**EXCERPT**

How McCarthy's budget would affect the Department of Transportation

House Speaker Kevin McCarthy's plan to address the debt limit and return funding to 2022 levels would cut the Department of Transportation's funding by around 20%, leading to significantly decreased ability to carry out many of the programs, safety regulations and field operations that have become more and more essential following the large influx of infrastructure funds.

That's according to Secretary of Transportation Pete Buttigieg, who appeared before the House Appropriations Committee on Thursday to discuss the 2024 budget and the proposals from both Speaker McCarthy and President Biden.

"We're a safety agency and everything we do is prioritized first and foremost around safety," Buttigieg said. "That also means that when our activities are cut, or suspended or impacted by some of these issues, that affects our ability to meet our safety mission," he said in response to questions about how the proposed cuts would impact safety. "If we think about the aviation side of that, for example, we'd be looking at a hiring freeze affecting our whole operations and facilities workforce that includes controllers, it includes safety inspectors."

He pointed to the 2013 budget sequestration, which lowered federal spending by approximately $1.1 trillion, or a 5% reduction to the DOT and resulted in furloughs.

Transportation Secretary Pete Buttigieg announces new round of Airport Infrastructure Grants
"There's no part of our transportation system or our safety mission that I don't think would be touched in some way by these levels of cuts," Secretary of Transportation Pete Buttigieg said on Thursday.

**TASKS FOR THIS EXERCISE**
1. Name every person mentioned in the article on the Department of Transportation budget.
2. From the article on the Department of Transportation budget, extract the passage starting at "He pointed to" and ending at "resulted in furloughs.".
Use only the article on the Department of Transportation budget for what comes next.

**DATASET ROWS**

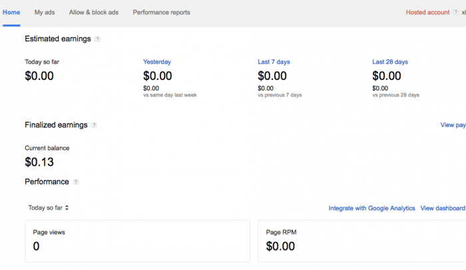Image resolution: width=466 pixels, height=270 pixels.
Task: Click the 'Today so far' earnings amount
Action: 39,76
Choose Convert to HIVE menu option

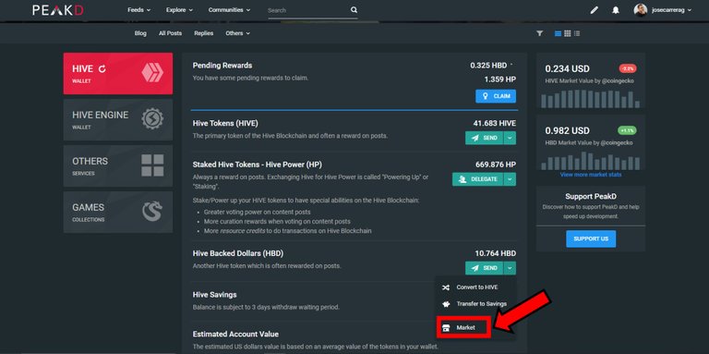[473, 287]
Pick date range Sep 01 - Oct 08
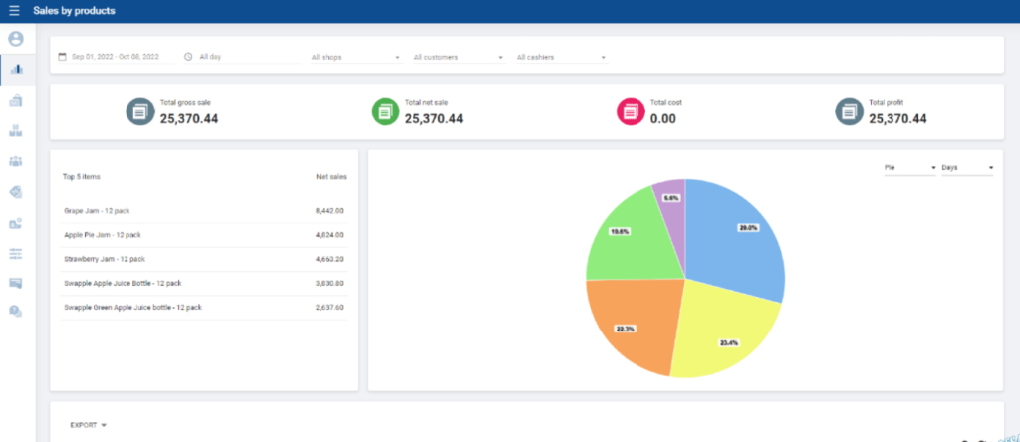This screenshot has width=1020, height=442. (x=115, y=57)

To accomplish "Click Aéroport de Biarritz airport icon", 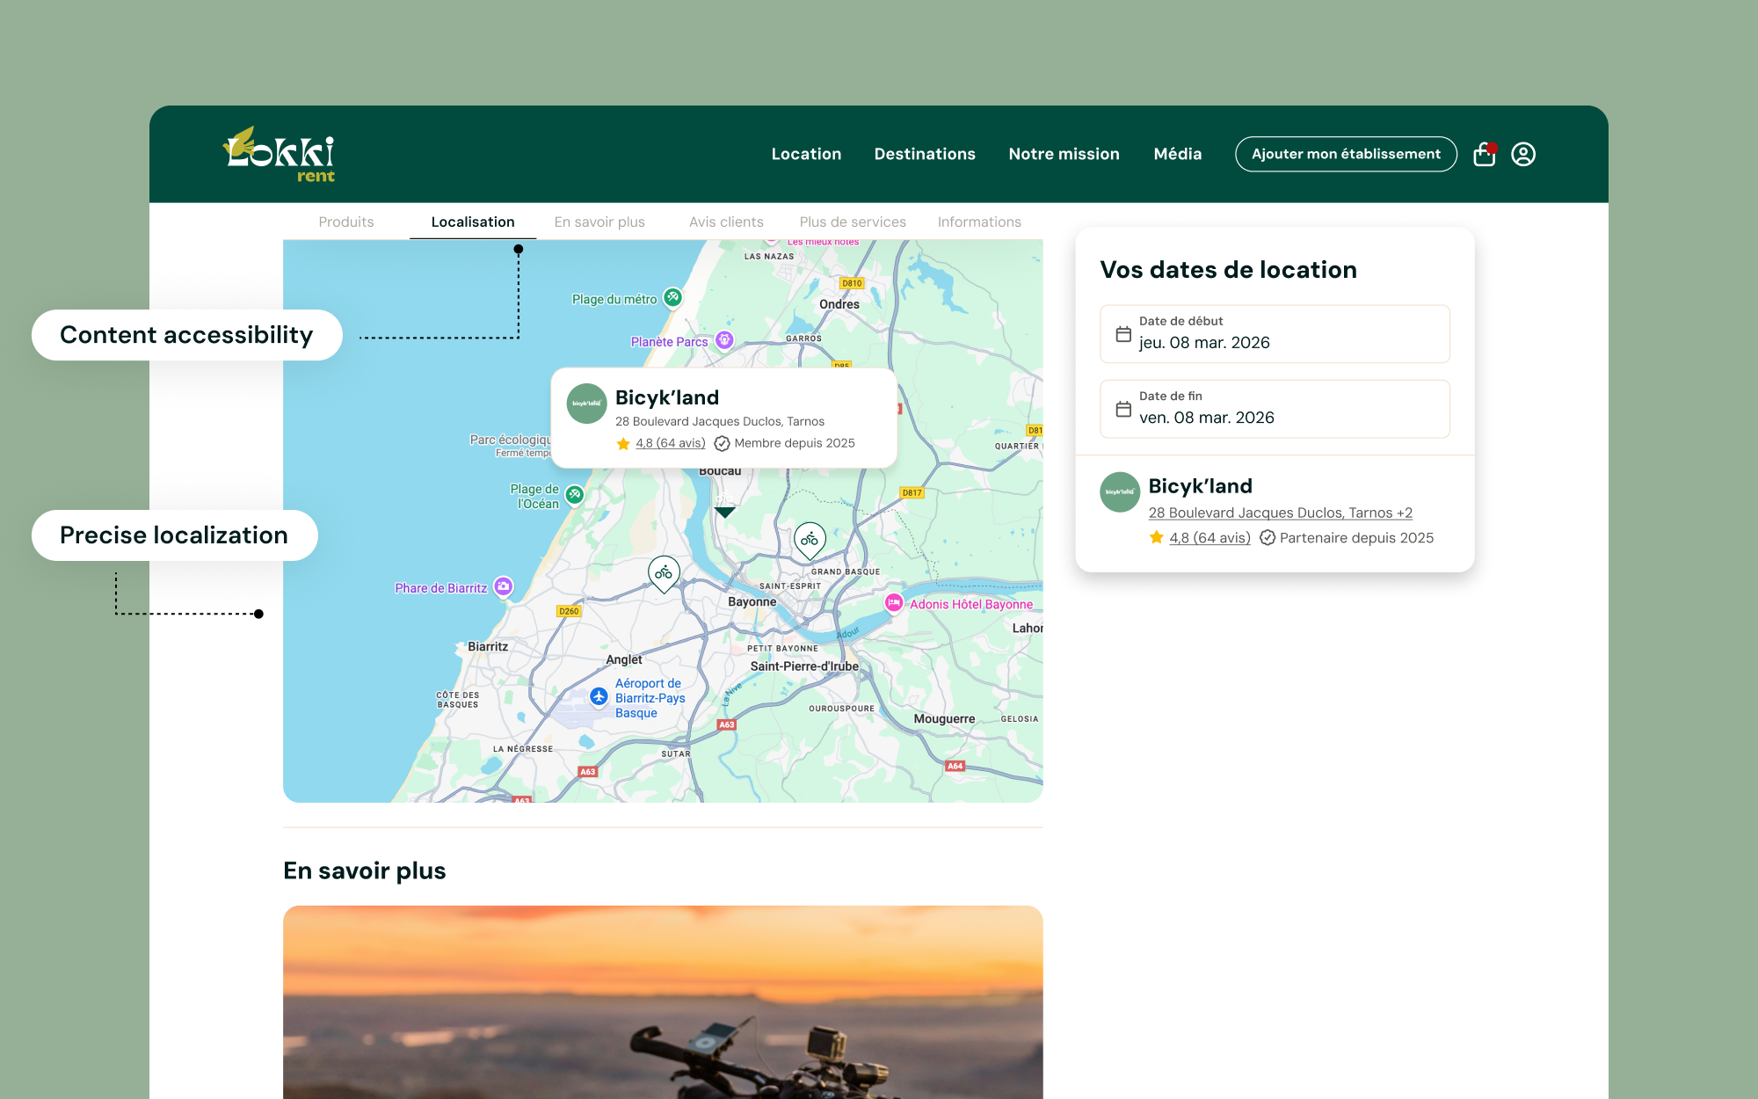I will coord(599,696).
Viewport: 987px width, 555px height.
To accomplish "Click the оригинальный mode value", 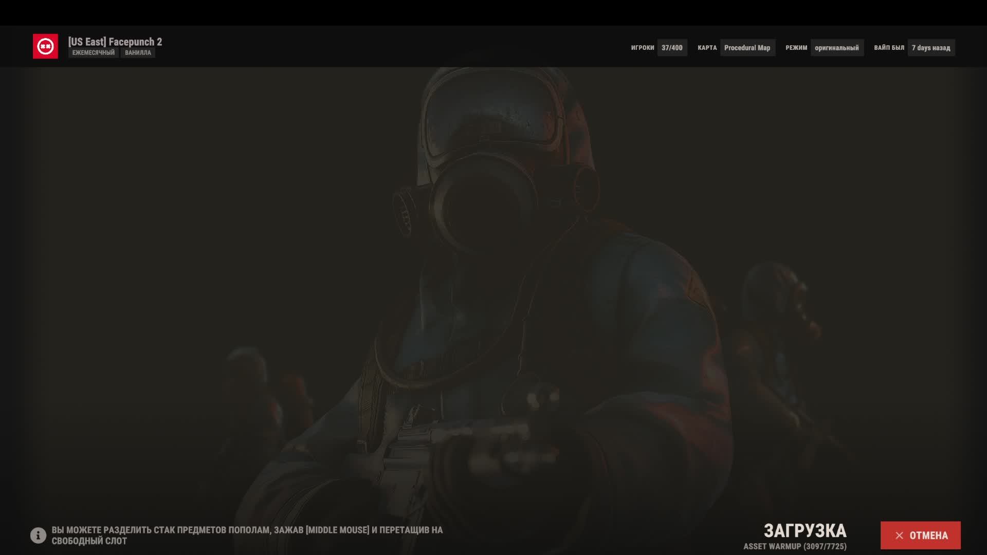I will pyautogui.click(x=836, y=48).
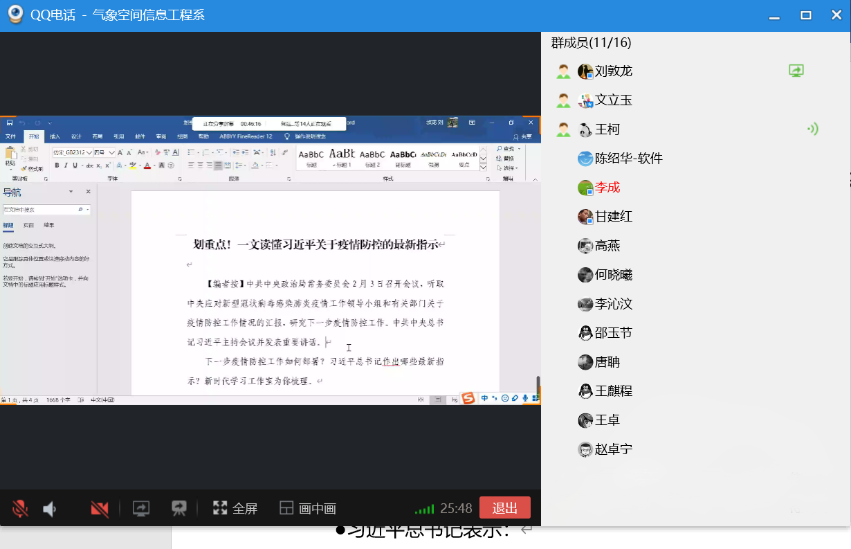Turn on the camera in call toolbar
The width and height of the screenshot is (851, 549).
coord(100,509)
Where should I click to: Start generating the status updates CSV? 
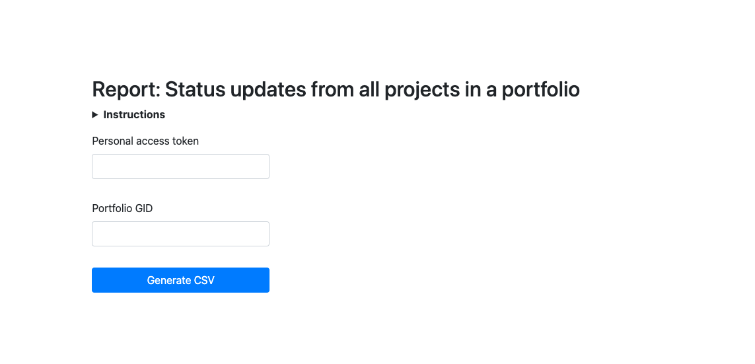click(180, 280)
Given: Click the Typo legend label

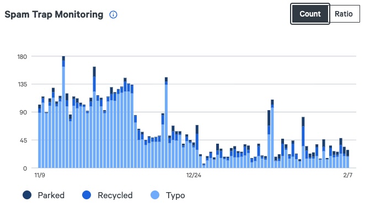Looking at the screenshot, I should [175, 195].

**SOLUTIONS BELOW**
1.
Kevin McCarthy
Pete Buttigieg
President Biden

2.
He pointed to the 2013 budget sequestration, which lowered federal spending by approximately $1.1 trillion, or a 5% reduction to the DOT and resulted in furloughs.